Copy out the passage on overcrowding at dive sites, everything from "Overcrowding at dive" down to "in the sites.", renaming "Overcrowding" as "Overuse" wherever it occurs.

::: STUDY TEXT

Overcrowding at dive sites may cause an intensive decline of the coral reefs (Attallah 2015). Overcrowding may lead to the reduction of the aesthetic value of the reef and congestion may lead to ecological dysfunction at given dive zones (Wielgus 2003). In most diver sites, the estimated rates of use have surpassed site capacity hence pushing the reefs past their tolerance levels. The implication of such diving practices would probably lead to huge deterioration at the frequently used zones (Thorburn 2013). However, since space limitation underneath and above water surface would likely reduce the divers’ experience and adventure, there is the need to create and implement control strategies that will facilitate responsible use and monitor practices in the sites.

::::::
::: DATASET EXCERPTS

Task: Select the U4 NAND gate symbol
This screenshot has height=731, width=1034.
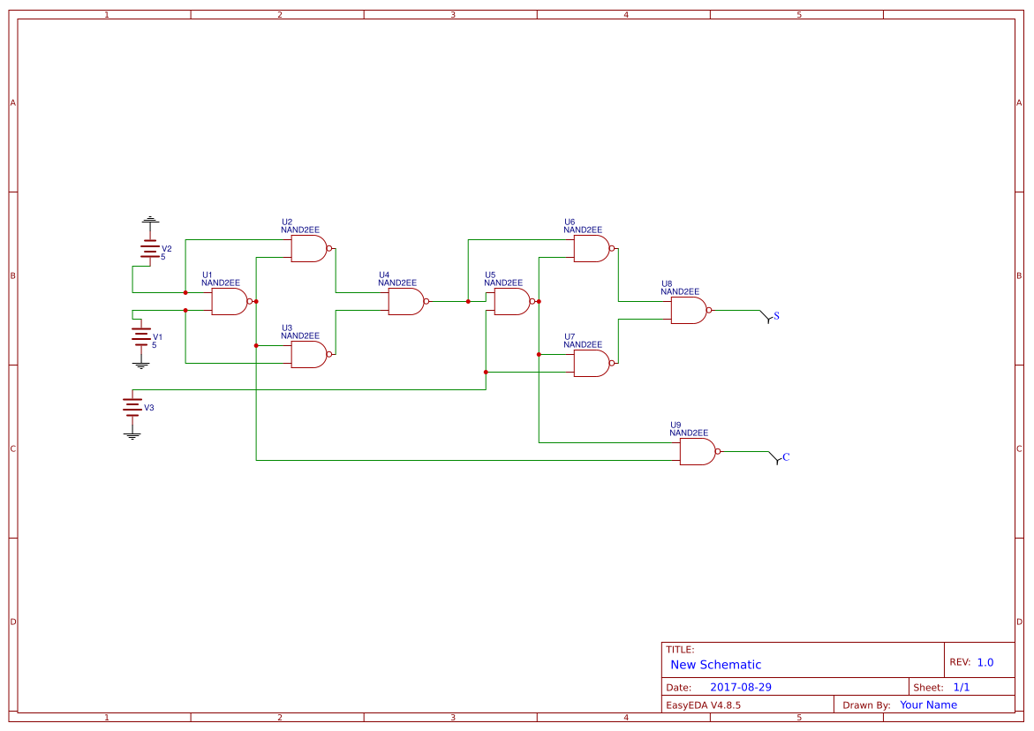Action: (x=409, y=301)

::::::
::: DATASET EXCERPTS

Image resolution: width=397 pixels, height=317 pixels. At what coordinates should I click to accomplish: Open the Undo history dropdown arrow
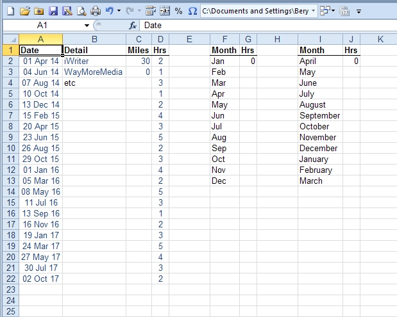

::::::

• **RESULT**:
Overuse at dive sites may cause an intensive decline of the coral reefs (Attallah 2015). Overuse may lead to the reduction of the aesthetic value of the reef and congestion may lead to ecological dysfunction at given dive zones (Wielgus 2003). In most diver sites, the estimated rates of use have surpassed site capacity hence pushing the reefs past their tolerance levels. The implication of such diving practices would probably lead to huge deterioration at the frequently used zones (Thorburn 2013). However, since space limitation underneath and above water surface would likely reduce the divers’ experience and adventure, there is the need to create and implement control strategies that will facilitate responsible use and monitor practices in the sites.